The PBO says in 2021-2022 about 46 per cent ($16.9 billion) of total prescription drug expenditure was covered by public sources [i.e. governments]; 40 per cent ($14.7 billion) by private insurance; and the remaining 14 per cent ($4.9 billion) was paid for out-of-pocket.
How does a single-payer system reduce drug costs?
A single-payer system can negotiate cheaper prices from pharmaceutical companies and avoid using more expensive brand-name drugs. This will lower the amount paid for drugs to manufacturers in Canada substantially.
“While there are incremental costs to the public sector resulting from the transfer of expenditures currently covered by the private insurance and out-of-pocket outlays, economy-wide spending on the drugs listed on the formulary [i.e. the list of covered medications] is estimated to be lower,” says the PBO report.
Other highlights from the PBO study:
- “According to Health Canada, prices for prescription drugs in Canada are roughly 25 per cent above the median of Organisation for Economic Cooperation and Development (OECD) countries.”
- “An increase in the number of prescriptions being filled is expected under Pharmacare, resulting from point-of-sale price reductions to low or zero copayment. Prices borne directly by patients are expected to fall by 47 per cent to 100 per cent, which results in overall increases in the utilization of prescription drugs of 13.5 per cent.”

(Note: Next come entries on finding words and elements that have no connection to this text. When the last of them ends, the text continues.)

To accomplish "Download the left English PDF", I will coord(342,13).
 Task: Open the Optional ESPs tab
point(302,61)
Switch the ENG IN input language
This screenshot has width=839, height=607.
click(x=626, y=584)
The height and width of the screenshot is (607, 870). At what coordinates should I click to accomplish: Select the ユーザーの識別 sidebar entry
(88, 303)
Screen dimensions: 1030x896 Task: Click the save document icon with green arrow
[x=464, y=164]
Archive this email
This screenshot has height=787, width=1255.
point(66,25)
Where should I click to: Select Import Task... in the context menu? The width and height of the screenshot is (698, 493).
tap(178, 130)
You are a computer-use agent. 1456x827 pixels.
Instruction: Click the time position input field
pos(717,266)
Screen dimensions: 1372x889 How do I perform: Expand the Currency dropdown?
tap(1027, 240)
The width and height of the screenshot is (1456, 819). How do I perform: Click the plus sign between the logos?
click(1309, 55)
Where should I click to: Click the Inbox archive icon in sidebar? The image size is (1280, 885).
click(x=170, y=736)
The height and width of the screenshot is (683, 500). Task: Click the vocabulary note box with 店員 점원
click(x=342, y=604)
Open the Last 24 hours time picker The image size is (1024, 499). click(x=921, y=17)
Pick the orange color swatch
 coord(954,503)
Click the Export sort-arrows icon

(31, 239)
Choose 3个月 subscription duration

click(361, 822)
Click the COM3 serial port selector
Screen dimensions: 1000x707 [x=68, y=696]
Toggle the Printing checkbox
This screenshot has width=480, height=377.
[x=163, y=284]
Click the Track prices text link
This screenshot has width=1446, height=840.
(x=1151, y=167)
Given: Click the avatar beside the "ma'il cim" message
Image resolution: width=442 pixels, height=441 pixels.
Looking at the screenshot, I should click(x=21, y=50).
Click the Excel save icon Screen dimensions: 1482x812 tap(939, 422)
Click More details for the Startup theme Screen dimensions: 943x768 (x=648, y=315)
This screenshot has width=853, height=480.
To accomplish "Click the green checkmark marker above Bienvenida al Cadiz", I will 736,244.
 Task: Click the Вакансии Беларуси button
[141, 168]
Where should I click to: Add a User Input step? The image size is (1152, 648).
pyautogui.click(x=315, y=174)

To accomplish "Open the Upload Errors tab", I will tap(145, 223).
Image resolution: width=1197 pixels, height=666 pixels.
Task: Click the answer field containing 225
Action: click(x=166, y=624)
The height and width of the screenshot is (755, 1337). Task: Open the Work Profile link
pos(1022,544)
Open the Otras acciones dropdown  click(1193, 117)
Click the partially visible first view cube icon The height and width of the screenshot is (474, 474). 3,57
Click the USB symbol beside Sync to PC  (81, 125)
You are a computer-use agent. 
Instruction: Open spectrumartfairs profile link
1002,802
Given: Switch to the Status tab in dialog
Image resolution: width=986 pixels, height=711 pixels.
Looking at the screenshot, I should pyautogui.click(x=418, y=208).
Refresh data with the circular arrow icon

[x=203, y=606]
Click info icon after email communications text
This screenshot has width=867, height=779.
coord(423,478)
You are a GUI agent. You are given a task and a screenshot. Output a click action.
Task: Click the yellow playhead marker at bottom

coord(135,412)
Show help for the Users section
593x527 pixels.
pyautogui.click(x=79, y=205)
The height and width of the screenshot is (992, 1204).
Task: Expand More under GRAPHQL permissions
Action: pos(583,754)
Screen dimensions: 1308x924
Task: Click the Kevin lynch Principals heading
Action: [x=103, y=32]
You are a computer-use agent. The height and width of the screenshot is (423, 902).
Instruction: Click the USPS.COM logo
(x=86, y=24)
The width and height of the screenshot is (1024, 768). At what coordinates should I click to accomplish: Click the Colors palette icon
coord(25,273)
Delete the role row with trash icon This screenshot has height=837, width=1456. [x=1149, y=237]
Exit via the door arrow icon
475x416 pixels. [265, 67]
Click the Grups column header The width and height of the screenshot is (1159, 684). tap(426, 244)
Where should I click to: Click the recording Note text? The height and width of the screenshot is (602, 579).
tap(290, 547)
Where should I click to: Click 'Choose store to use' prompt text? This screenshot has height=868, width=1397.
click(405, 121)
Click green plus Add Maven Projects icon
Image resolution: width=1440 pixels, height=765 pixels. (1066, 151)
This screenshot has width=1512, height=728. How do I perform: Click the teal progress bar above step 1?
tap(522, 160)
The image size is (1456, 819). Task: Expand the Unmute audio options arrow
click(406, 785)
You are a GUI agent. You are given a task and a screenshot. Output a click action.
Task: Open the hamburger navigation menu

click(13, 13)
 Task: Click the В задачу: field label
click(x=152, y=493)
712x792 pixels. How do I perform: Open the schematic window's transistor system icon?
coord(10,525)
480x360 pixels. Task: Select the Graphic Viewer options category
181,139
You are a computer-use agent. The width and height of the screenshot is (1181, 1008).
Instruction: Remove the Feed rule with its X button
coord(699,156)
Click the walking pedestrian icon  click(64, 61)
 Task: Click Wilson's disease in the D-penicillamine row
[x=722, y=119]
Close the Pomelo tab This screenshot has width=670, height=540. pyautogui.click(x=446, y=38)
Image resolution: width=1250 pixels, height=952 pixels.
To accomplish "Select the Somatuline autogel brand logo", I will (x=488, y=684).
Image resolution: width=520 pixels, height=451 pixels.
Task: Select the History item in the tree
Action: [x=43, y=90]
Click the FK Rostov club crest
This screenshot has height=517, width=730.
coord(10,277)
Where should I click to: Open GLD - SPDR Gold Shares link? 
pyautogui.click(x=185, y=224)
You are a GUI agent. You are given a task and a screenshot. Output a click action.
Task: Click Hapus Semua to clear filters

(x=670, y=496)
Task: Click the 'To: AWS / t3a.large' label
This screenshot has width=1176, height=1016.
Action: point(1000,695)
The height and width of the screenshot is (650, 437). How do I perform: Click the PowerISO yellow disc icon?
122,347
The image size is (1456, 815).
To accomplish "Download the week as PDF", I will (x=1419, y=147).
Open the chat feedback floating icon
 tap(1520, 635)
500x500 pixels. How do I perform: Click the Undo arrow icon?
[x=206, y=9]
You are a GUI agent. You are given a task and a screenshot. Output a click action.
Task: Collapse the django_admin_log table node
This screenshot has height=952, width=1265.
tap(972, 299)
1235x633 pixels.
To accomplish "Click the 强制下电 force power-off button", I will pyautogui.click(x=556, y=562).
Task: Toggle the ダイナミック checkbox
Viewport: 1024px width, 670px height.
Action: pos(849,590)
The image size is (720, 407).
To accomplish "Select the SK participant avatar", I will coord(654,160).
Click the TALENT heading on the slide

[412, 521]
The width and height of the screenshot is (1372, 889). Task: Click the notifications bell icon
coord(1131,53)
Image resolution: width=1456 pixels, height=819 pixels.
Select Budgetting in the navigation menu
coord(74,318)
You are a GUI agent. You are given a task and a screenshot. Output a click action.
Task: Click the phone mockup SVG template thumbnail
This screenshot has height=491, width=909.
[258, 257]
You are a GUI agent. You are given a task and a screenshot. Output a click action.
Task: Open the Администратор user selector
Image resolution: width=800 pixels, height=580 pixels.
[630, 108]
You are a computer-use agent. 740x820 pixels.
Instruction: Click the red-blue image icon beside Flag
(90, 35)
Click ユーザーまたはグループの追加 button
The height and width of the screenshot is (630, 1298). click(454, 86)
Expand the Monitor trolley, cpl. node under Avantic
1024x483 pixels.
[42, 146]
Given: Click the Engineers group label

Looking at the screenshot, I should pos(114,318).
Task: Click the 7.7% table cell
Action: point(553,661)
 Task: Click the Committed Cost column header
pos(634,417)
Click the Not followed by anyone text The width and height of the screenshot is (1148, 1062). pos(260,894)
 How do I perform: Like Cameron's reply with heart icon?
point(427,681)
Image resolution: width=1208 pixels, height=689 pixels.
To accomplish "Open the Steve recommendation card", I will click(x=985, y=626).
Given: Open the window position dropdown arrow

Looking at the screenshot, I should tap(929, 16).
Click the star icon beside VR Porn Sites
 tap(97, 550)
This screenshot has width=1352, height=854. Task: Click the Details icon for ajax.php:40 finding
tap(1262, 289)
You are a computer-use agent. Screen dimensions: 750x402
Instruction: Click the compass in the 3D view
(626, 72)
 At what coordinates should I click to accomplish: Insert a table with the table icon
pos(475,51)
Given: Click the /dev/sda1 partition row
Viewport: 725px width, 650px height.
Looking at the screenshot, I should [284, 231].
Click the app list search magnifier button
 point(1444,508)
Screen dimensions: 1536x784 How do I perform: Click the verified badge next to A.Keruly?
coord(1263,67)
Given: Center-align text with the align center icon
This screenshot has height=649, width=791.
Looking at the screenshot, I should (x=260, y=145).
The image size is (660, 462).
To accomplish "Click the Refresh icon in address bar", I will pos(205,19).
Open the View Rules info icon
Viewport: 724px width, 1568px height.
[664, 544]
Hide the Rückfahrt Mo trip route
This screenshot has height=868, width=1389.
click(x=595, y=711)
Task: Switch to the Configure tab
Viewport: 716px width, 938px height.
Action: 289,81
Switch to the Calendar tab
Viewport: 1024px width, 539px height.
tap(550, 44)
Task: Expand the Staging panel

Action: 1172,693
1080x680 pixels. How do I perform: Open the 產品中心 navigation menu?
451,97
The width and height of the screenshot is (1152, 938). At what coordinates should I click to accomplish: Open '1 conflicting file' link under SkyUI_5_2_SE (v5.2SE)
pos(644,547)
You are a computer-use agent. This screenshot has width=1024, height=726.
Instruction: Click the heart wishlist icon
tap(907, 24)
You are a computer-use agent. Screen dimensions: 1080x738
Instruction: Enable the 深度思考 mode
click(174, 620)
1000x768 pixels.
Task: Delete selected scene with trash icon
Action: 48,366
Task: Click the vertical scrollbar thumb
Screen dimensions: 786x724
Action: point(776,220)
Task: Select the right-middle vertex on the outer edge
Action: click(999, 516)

- “We assume a single public payer would be able to negotiate an additional discount consistent with current confidential rebates that provincial governments are able to negotiate with drug companies. This discount is assumed to be 20 per cent for brand-name drugs and 25 per cent for drugs that are new to the Canadian market.”
Current and former health ministers react
Following the PBO report, former Ontario Health Minister Dr. Eric Hoskins wrote in The Globe and Mail, “Our 2019 report concluded that the most effective model – and the one that results in the greatest savings to both the health care system and taxpayers – is a public system where the added costs of pharmacare are paid for by the federal government. As a single-payer, the government has the purchasing power to negotiate the lowest drug prices.”
Former federal Health Minister Dr. Jane Philpott told CPAC, “The best model for Canada to save money and make sure people get the medication they need is what we call a universal single-payer system and so I’m happy to see that there’s a a lot of push in that direction and that’s very much what many of us are hoping to see out of the government in the coming months.”
The current federal Health Minister Mark Holland, who is expected to introduce legislation for pharmacare in the coming days, focused on the incremental cost of single-payer pharmacare, telling iPolitics, “What I’m moved by is… what are the most effective things we can do to make pharmaceuticals less expensive for people? What are the most effective actions that we can take that are the most cost effective now and what are the most reasonable, given our fiscal constraints? And that’s the way you have to come at it.”
The recent warning by the NDP that anything less than single-payer pharmacare legislation will result in the agreement between Liberals and the NDP unraveling has raised the political stakes. The PBO study arrives at a crucial moment in the decades-long campaign for universal pharmacare.